Italy/USA and France
Alessandra Buonanno and Thibault Damour
2021 Balzan Prize for Gravitation: Physical and Astrophysical Aspects
Gravitational radiation provides a new observational window on the universe, and professors Alessandra Buonanno and Thibault Damour successfully developed new theoretical methods to fully exploit its scientific potential.
Starting in the late 90s, their research focused on the problem of predicting the gravitational waves from inspiralling and merging black holes. Accurate predictions are essential to extract the tiny gravitational-wave signal from overwhelming noise, and to infer the physical characteristics of the system of merging objects. A very large number of theoretical waveforms (corresponding to different masses, spins and orbital parameters of the system) must be computed and compared to the data, so that accurate and rapid calculations are essential.
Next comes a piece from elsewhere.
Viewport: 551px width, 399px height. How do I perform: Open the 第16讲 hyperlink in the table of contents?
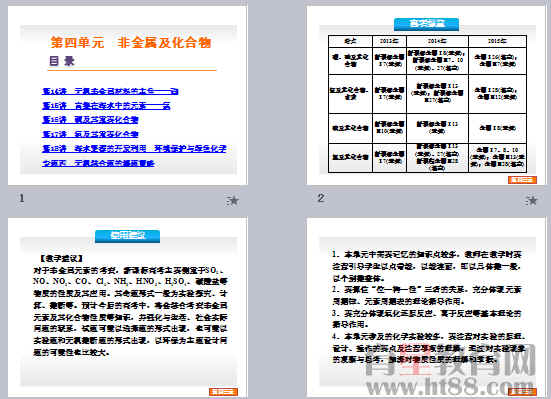90,120
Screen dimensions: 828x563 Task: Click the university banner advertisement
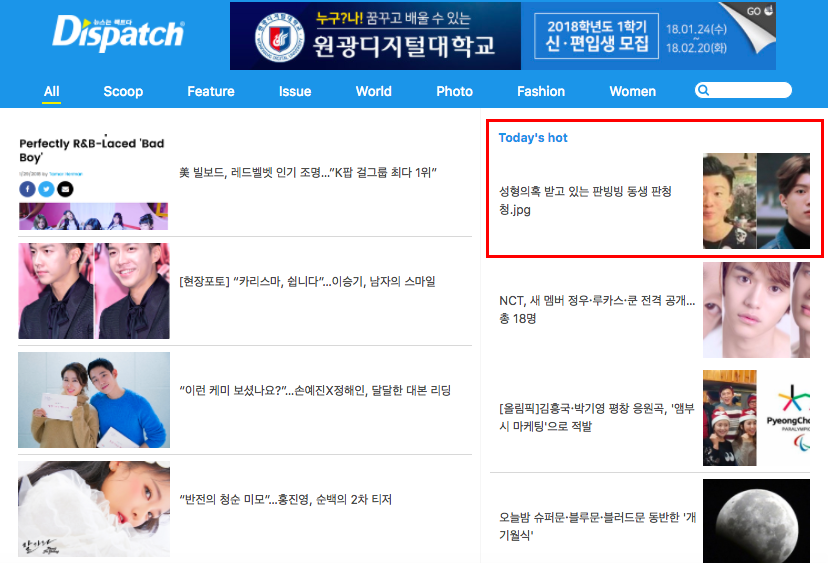pos(503,36)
Alessandra Buonanno and Thibault Damour conceived a sophisticated, novel formalism (the effective-one-body, EOB) to analytically solve the two-body problem in general relativity, enabling the fast calculation of the waveforms. In almost 20 years of hard work with their students, postdoctoral scholars, and collaborators, the EOB method was extended and perfected to include higher harmonics, spin precession, and tidal effects: all these extensions are crucial to predict waveform models for asymmetric binaries and binaries comprising neutron stars. Within a large collaboration between researchers working in numerical and analytical relativity and in data analysis, the combination of the EOB analytical method with numerical-relativity simulations was implemented into the LIGO/Virgo data-analysis pipelines and was instrumental for the first detection – and especially the interpretation – of gravitational waves from a binary-black-hole merger and for the analyses of the gravitational-wave signals observed since then. The Buonanno-Damour EOB method also played a leading role in using these data to perform the first tests of general relativity in the ultra-strong gravity regime, beautifully confirming the validity of general relativity as an incredibly accurate theory of gravitation.
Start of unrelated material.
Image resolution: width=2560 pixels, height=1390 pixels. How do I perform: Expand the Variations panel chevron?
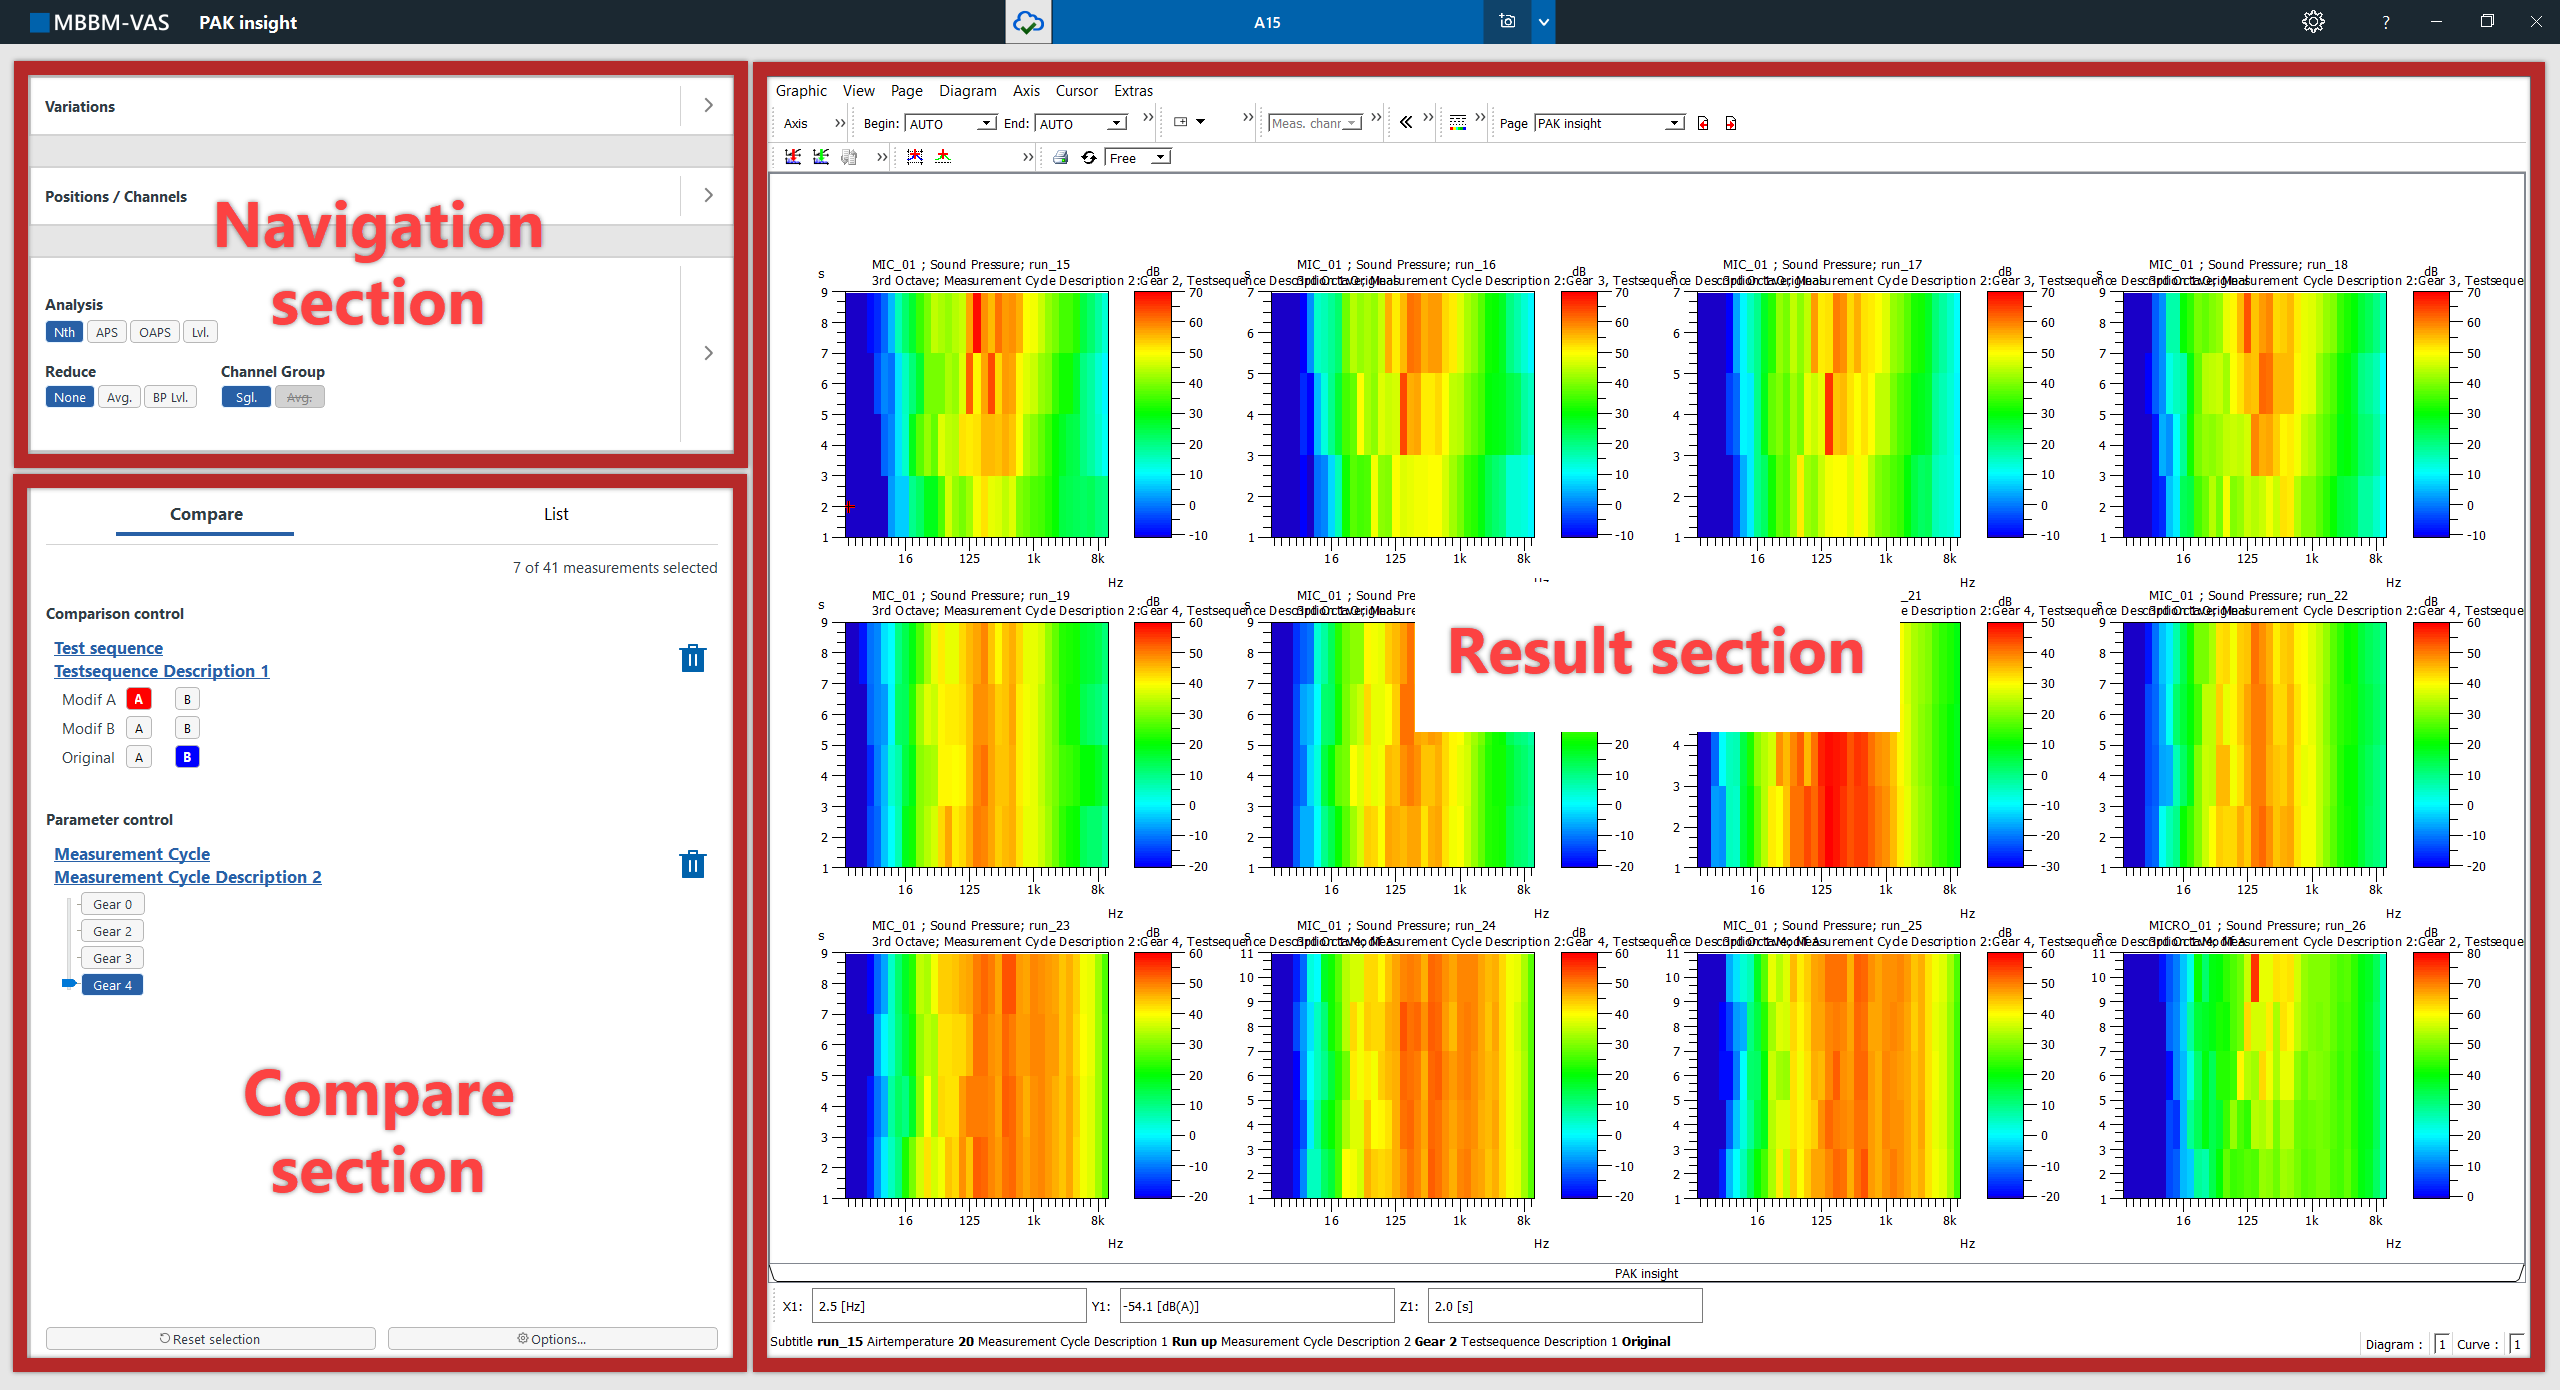coord(708,106)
In addition, the synergetic combination of the LIGO and Virgo interferometer data made it possible to pin down the position in the sky of the sources of gravitational waves. This allowed identification of the source of a gravitational wave with associated γ-rays, X-rays, visible and infrared light, and it was possible to ascribe it to the fusion of two neutron stars, understanding its physical implications. This can be considered a pivotal point in the so-called multi-messenger astronomy.
The theoretical progresses initiated by Alessandra Buonanno and Thibault Damour will also be fundamental in the interpretation of future precision gravitational-wave astronomy data from the space-borne LISA interferometer, and future facilities on the ground, such as the Einstein Telescope and Cosmic Explorer, where the accurate knowledge of the waveforms will be the key to fully exploit the observed data, shaping the future of astronomy.